Encryption on the wire (encrypted Ethernet) Encryption at the TCP/IP level (example: IP-Sec), Encryption at multiple application layers (SSL and WS-Security).

· How would the expected performance be impacted by such a choice? Do duplicate cascading encryption models always make the communication more secure (especially if the reliability of the communication is depreciated)? Could this generate a self inflicted denial of service attack on your own user community (actors/external entities) with significant performance degradation if the infrastructure cannot handle the overhead? Can the business afford the physical and execution resources required to support this design for the expected performance capabilities?

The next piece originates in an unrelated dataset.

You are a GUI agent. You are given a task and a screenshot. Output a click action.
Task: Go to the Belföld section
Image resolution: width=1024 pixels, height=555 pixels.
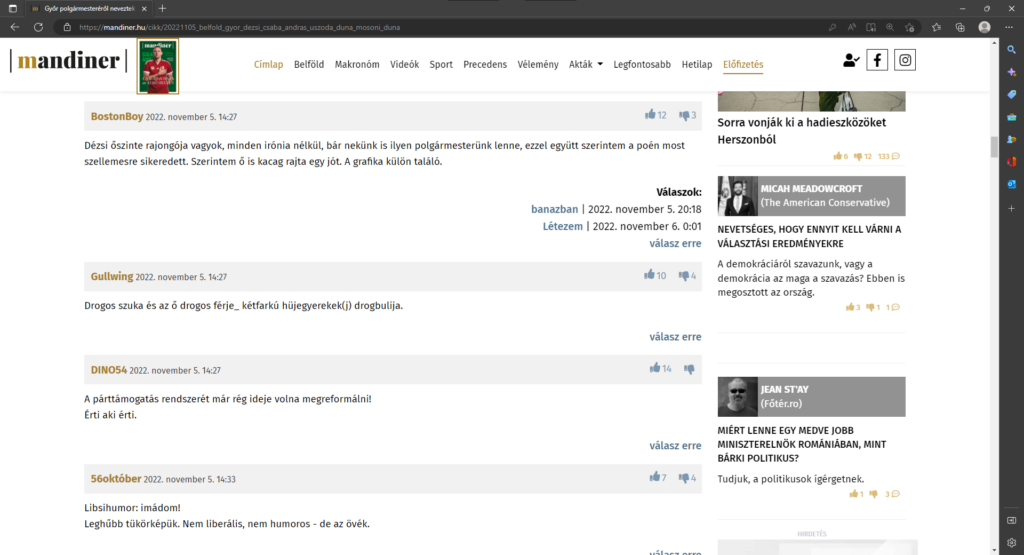[309, 65]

These are questions architects must ask themselves when cons

Proposed Impact Capture Core Questions

a) What is the impact of proposed architectural decisions on the performance requirements for the solution?

b) What is the impact of proposed architectural decisions on the scalability requirements for the solution?

c) What is the impact of proposed architectural decisions on the reliability requirements for the solution?

d) What is the impact of proposed architectural decisions on the resiliency requirements for the solution?

e) What is the impact of proposed architectural decisions on the availability requirements for the solution?

f) What is the impact of proposed architectural decisions on the operational manageability requirements for the solution?

g) What is the impact of proposed architectural decisions on the interoperability requirements for the solution?

h) What is the impact of proposed architectural decisions on the extensibility requirements for the solution?

i) What is the impact of proposed architectural decisions on the adaptability requirements for the solution?

j) What is the impact of proposed architectural decisions on the reusability requirements for the solution?

k) What is the impact of proposed architectural decisions on the usability requirements for the solution?

l) What is the impact of proposed architectural decisions on the accessibility requirements for the solution?

m) What is the impact of proposed architectural decisions on the security requirements for the solution?

n) What is the impact of proposed architectural decisions on the recoverability requirements for the solution?

o) What is the impact of proposed architectural decisions on the portability requirements for the solution?

p) What is the impact of proposed architectural decisions on the testability requirements for the solution?

q) What is the impact of proposed architectural decisions on the buildability requirements for the solution?

r) What is the impact of proposed architectural decisions on the understandability requirements for the solution?

s) What is the impact of proposed architectural decisions on the architectural balance requirements for the solution?